I tried to ameliorate some of these issues in the short term a) by making a Request class (which 2.0 didn't have); that might become subclassable someday, and b) by keeping a lot of logic out of the Request class, placing it instead in module-level global functions (which people can then call as needed).

A couple of weeks ago, I joked that maybe main (which calls the user's page handler) and finalize (which cleans up the response status, headers, and body) should themselves become filters, and it wasn't entirely a joke. When I look at CherryPy as-is, I see not one, but three separate API's.

The first, simplest one is for application developers, and includes:

  1. The cherrypy.root hierarchy.
  2. Page handler methods, including the spec for index and default methods, and the "exposed" attribute.
  3. Passing CGI params (etc) to page handler methods as keyword args.
  4. Expecting response content to be passed back to the core via "return" or "yield" statements.

The second API is quite different. It assumes a much higher level of competency, and is both more powerful and more complicated. I see it as mostly useful for those writing frameworks or libraries on top of CherryPy, although many "normal" app developers will end up using some of this interface. It includes:

  1. Filters. Creating, organizing, maintaining.
  2. Changing status, headers, or body via cherrypy.response.
  3. For that matter, almost anything involving cherrypy.request or .response: cookies and sessions, path inspection, HTTP-method dispatching, etc.

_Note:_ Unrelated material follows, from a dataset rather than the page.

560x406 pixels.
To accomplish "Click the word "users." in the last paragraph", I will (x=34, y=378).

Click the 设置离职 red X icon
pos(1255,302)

Finally, there's a third "API", which CherryPy supports quite well, but in a different fashion. There are a number of people who will run into, say, the filter limitations I outlined above, and will customize their copy of CherryPy to do what they want. One of my design goals has always been to make this easier by making the core insanely simple. There has been a lot of work done to keep the various components isolated, preferring a data-driven approach, centered around the cherrypy.request and .response objects, mostly; that is, your filter or site-specific customization can do whatever it likes, as long as it sets valid response.status, .headers, and .body before returning control to the HTTP server.

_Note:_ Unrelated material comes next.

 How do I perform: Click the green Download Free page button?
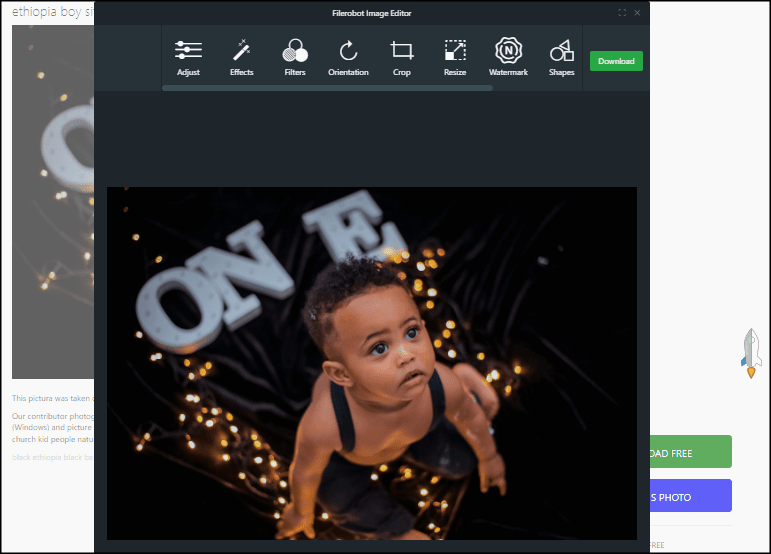(690, 452)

I don't see anything fundamentally wrong with having "different API's". It would be nice for some items from the "middle layer" to become more easily-accessible to the "shallow layer"; a lot of that can be done with clever wrapper classes, customized for specific situations. But I think it's quite all right to have a separation between a clean, simple, limited interface and a more powerful, but more complicated, interface behind that, to be used when needed.

However, I'd like to see the "lowest layer" unstick itself a bit more yet. That Request.run method, in particular, is far too frozen at the moment—I'd like to see it become the default processor, with an easy way to override some or all of it. I think that would free up CherryPy developers to better manage the current web-application space, which continues to change quickly as new ideas and technologies roll in. [Turning on my World Domination Mode for a moment, it might also allow a small, focused CherryPy core to become the backplane for several of the existing Python web frameworks, especially as more of them begin to support WSGI.]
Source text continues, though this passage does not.